# Our Blends...



## Michael (25/7/17)

"What is *ASTEROID*?"
"What does *THE BELT* taste like?"
"Is *ECLIPSE* creamy?"

To answer all the questions so many people have been asking, here is a flavour chart/description of all 10 flavours we have to offer...

*ASTEROID*




A peanut butter surprise.

*ECLIPSE*




A different take on ‘Galaxy’, this is a sweeter and creamier mouthful.

*GALAXY*




A milky cereal filled with fruitiness that will leave your mouth watering.

*METEORITE*




Marrying two popular flavours – A warm cappuccino with a touch of vanilla that keeps you wanting more.

*MILKYWAY*




Enjoy a fresh, tasty strawberry dessert.

*MOONLIGHT*




Treat yourself to refreshing pineapple & menthol while relaxing on a hot summers night.

*NORTHERN STAR*




Transport back to a 70’s diner & try this cheesecake with a hint of sour lime & a drop of ice cream.

*SOUTHERN CROSS*




Indulge in a delicious combination of chocolate and creamy orange.

*SUNSET*




Got a sweet tooth? Try this creamy caramel and coconut sensation.

*THE BELT*




For all the dairy lovers! A custard, drowned in milk with cinnamon sprinkles.


Hope you all are enjoying these ten flavours as much as we are!​

Reactions: Like 2 | Winner 3


----------



## Schnappie (17/7/18)

The new Galaxy really surprised me!

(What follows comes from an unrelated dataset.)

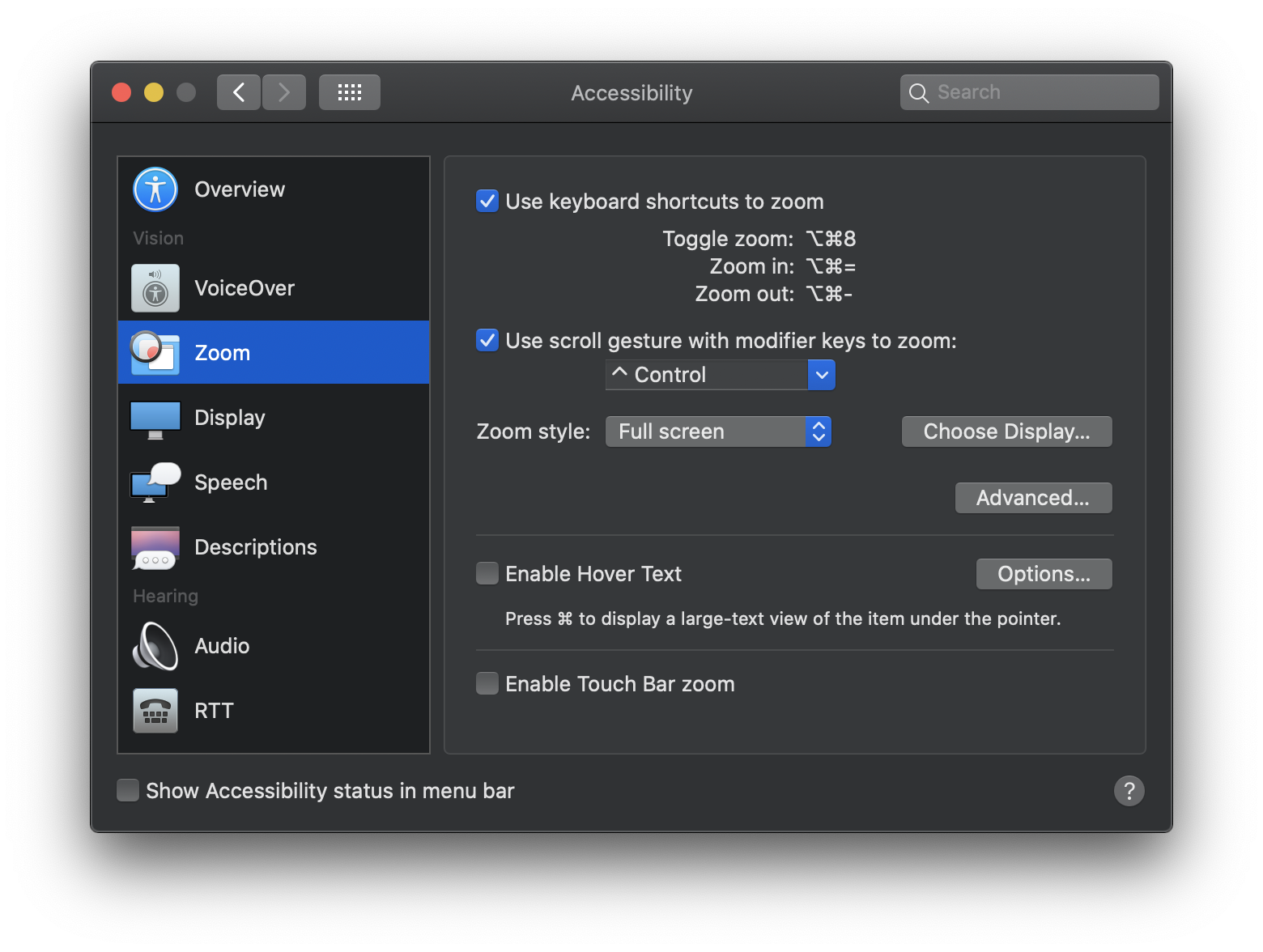Click the Zoom magnifier sidebar icon
The image size is (1263, 952).
click(155, 352)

Having had my fill of zoo biscuit/ lemon cream/cereal vapes I decided to give this one a bash knowing they are one of the best mixers in town. And I have to say this is the best zoo biscuit vape I have tried! Just so smooth and not as harsh as others. This is one I can vape over and over. Well done sir!

Reactions: Agree 1 | Winner 2


----------



## Hooked (17/7/18)

This is fantastic @Michael! I wish everyone would do it. I have Meteorite in my Untried Coffees box, for 
https://www.ecigssa.co.za/coffee-e-juice-research.t47247/#post-638125

I'll try it shortly and tag you in my review.

Reactions: Winner 1


----------



## Halfdaft (17/7/18)

That Eclipse is one damn fine juice! It was one of the first juices I'd ever picked up and it definitely kept me on the path!

Reactions: Winner 1


----------



## StompieZA (18/7/18)

Must agree, Finished a 60ml galaxy very quick and it was superb!

Reactions: Like 1 | Winner 1


----------